So much so that nearly 30% of participants in a recent survey by What If Media Group says they would sign up for a new streaming service just for the ability to watch an old rerun, compared to the 26.5% who would do the same for a new show. A case in point is when Peacock’s paid signups surged after gaining the complete series of The Office at the beginning of this year. And as it turns out, the stamp of approval from critics isn’t as much of a driver to get people to want to watch specific shows, regardless of their award-winning status.
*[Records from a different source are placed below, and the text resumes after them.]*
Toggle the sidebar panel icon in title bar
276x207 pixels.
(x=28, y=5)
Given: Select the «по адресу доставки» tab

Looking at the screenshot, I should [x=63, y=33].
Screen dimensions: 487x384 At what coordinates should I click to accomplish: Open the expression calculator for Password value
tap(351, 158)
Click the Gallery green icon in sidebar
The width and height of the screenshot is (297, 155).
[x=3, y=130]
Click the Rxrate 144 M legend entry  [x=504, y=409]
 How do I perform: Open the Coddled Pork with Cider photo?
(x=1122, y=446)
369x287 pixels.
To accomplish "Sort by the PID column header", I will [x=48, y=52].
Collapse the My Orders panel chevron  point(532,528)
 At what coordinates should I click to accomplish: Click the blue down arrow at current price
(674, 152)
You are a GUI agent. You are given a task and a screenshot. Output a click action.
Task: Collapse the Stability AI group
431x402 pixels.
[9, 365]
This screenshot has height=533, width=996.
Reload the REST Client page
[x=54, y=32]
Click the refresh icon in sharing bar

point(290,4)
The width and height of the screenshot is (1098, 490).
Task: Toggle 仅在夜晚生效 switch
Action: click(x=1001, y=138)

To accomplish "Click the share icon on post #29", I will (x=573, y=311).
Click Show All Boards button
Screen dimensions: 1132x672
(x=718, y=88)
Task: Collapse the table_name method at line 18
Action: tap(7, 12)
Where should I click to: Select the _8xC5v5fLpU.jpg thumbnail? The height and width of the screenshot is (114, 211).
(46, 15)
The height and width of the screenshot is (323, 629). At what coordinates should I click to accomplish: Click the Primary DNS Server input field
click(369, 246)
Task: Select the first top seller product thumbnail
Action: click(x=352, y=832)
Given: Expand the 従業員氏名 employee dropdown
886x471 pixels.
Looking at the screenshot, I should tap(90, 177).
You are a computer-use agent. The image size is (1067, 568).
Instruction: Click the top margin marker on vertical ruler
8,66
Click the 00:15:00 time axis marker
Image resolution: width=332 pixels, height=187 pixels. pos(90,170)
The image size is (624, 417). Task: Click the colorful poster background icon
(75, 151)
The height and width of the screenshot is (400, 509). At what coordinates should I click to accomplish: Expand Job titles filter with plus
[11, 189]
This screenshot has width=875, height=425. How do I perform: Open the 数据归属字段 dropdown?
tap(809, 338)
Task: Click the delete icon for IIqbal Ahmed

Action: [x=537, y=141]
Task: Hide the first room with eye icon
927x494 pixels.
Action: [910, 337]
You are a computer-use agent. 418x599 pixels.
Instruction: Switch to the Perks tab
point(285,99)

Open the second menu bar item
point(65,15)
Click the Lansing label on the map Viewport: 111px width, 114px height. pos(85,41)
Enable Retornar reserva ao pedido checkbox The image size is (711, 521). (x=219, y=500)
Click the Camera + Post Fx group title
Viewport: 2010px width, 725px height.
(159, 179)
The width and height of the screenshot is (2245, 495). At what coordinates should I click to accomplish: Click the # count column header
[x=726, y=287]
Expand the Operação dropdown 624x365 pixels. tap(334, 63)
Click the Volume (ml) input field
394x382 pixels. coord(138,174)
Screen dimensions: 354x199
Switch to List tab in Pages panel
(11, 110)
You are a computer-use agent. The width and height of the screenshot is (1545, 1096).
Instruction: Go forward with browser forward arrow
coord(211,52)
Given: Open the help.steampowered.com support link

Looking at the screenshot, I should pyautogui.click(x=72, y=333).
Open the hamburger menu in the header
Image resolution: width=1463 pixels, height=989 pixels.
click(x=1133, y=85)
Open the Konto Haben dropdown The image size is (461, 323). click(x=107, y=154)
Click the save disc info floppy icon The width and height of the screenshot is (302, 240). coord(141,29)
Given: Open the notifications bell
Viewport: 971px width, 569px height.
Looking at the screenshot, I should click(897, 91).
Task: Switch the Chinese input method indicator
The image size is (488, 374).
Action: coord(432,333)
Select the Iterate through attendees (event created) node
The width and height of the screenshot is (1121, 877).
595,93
Aside from classics, new shows that would make people want to sign up for a new streaming service include:

27.8% The Crown (Netflix)

22.8% Schitt’s Creek (Netflix)

21.4% I Know This Much is True (HBO Max)

12.7% Small Axe (Prime Video)

12.4% The Queen’s Gambit (Netflix)

3.0% Ted Lasso (Apple TV+)

It’s important to note that while the Netflix shows on the list may have a stronghold on viewer’s interest to sign up, The Crown and Schitt’s Creek come with multiple seasons of content that could be swaying desire, in comparison to say Ted Lasso which currently only has one season on Apple TV+.

Another piece of data that might be surprising is that it’s not just the older generations rewatching shows from the past. The highest percentage of viewers comes from 20-29-year-olds with 38.5% saying they’d sign up to a streamer just to watch an old show. More than 30% of viewers up to age 59 would do the same, while the older generation tapers off a bit.

The decline could be the fact that maybe older viewers just aren’t likely to sign up for a new-fangled streaming service anyway. As for the fact that Gen Z and Millennials are streaming reruns, it could be these generations are just discovering some great old TV for the first time, or maybe that the classic sitcoms and more still resonate with audiences today and can stand the test of time.

“While older viewers grew up with the concept of appointment TV, on-demand content has been the norm for younger generations,” said Jordan Cohen, Chief Marketing Officer at What If Media Group. “As such, I would expect to see streaming companies continue to pursue acquisitions of tried-and-true franchises to bolster their appeal to these groups, for example as we’ve seen with Netflix and its blockbuster acquisition of Seinfeld, which will be a massive flytrap for Gen Xers.”